As the world’s most bankable inverter brand with over 340GW installed worldwide and owner of the world’s largest inverter factory, Sungrow has seen this growth at first hand. With a 26-year track record in the PV space, our products are installed in over 150 countries worldwide. Sungrow’s climate action philosophy is to provide “Clean power for all” with high quality PV and storage solutions based on our deep understanding and project experience in different scenarios.

In the words of Senior Vice President James Wu: ”Low carbon is an important concept in limiting global warming to 1.5 degrees Celsius, and Sungrow has been engaged in making a positive environmental influence for 26 years with reliable solar energy and energy storage products and technical support on a regional and global scale.”

While acknowledging that the road to zero carbon will be full of difficulties, Wu has been encouraged by the appointment of H.E. Dr Sultan Al Jaber, UAE Minister of Industry and Advanced Technology and chairman of clean energy pioneer Masdar, as COP28 President Designate to lead negotiations to limit the global average temperature rise at the conference. His understanding of traditional and renewable energy is expected to deliver positive outcomes for the energy transition and to reduce global carbon emissions.

The UAE and China share common goals in contributing to the energy transition and carbon neutrality. The UAE has demonstrated real leadership in the advancement of renewable energy and has a remarkable track record in tackling climate change. Its commitment to renewable energy was given form by the creation of Masdar 17 years ago. Masdar is now one of the largest renewable companies in the world with a clean energy portfolio of 30GW. The UAE has set a target of installed clean energy capacity of 19.8 GW (including solar) by 2030, contributing 30% of the country’s total energy mix as part of the UAE Net Zero by 2050 Strategic Initiative.

As founding CEO of Masdar, Dr Sultan Al Jaber, was an early pioneer and champion of renewable energy. His knowledge, experience and panoramic perspective of renewable and traditional energy are likely to prove invaluable at COP28.

Sungrow is honored to be part of a number of landmark clean energy projects in the UAE that demonstrate the role solar energy can play in the energy transition. We are a major supplier of inverters to the 2GW Al Dhafra solar plant, the largest single-site solar PV power plant in the world. The plant will use approximately 4 million solar panels to generate enough electricity for around 160,000 homes across the UAE and mitigate 2.4 million tonnes of carbon dioxide annually. The world knows the importance of energy and the replacement of traditional energy sources has led to many major improvements in the renewable energy industry. Sungrow looks forward to working with partners and investors, especially upstream and downstream organisations in the supply chain, to support the global energy transition. The COP28 meeting is expected to comprehensively discuss key issues and challenges, such as efforts to improve energy efficiency, accelerate the deployment of renewable energy, scale up low-emission hydrogen, reduce emissions from road transport and heavy industry, and develop a practical and inclusive action plan with agreed priorities and positions.

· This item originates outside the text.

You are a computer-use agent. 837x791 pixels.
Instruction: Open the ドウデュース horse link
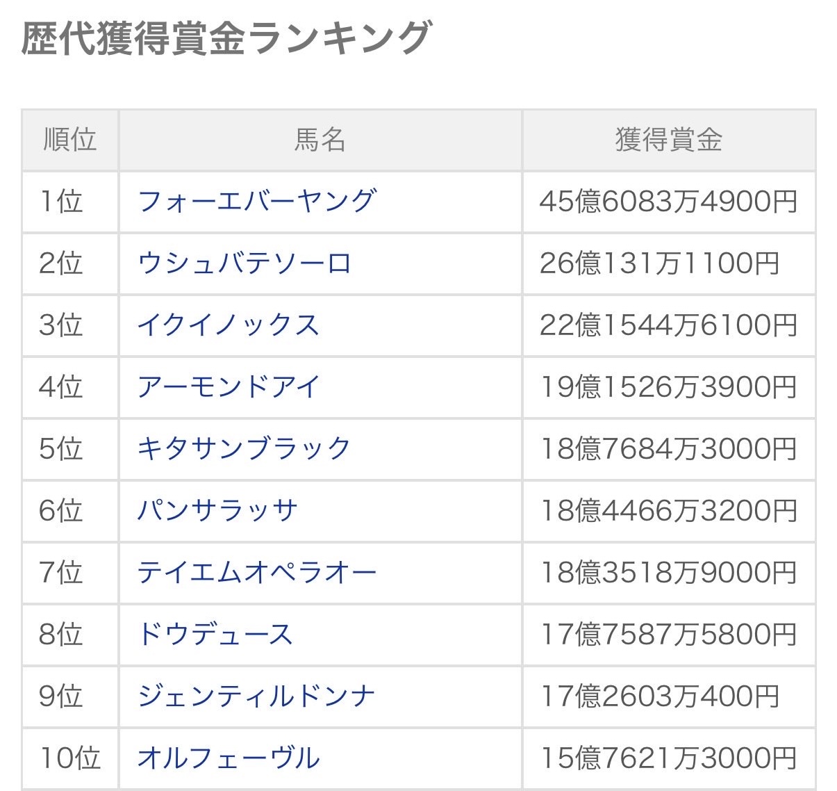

Many of us are calling for emission reductions and a rapid path to net zero by mid-century. The question of how to reduce emissions globally is complex. Bridging differences and reducing confrontation is even more complex.

Stronger action than ever before must be taken to protect the environment with a zero carbon future. But assigning blame or fighting each other is pointless. As the old Chinese proverb says, "No egg remains unbroken when the nest is overturned". Planet Earth is like a bird's nest that needs to be protected and we are as fragile as the eggs inside. Practical and inclusive solutions are required to keep the planet safe because humanity cannot survive in extreme weather conditions.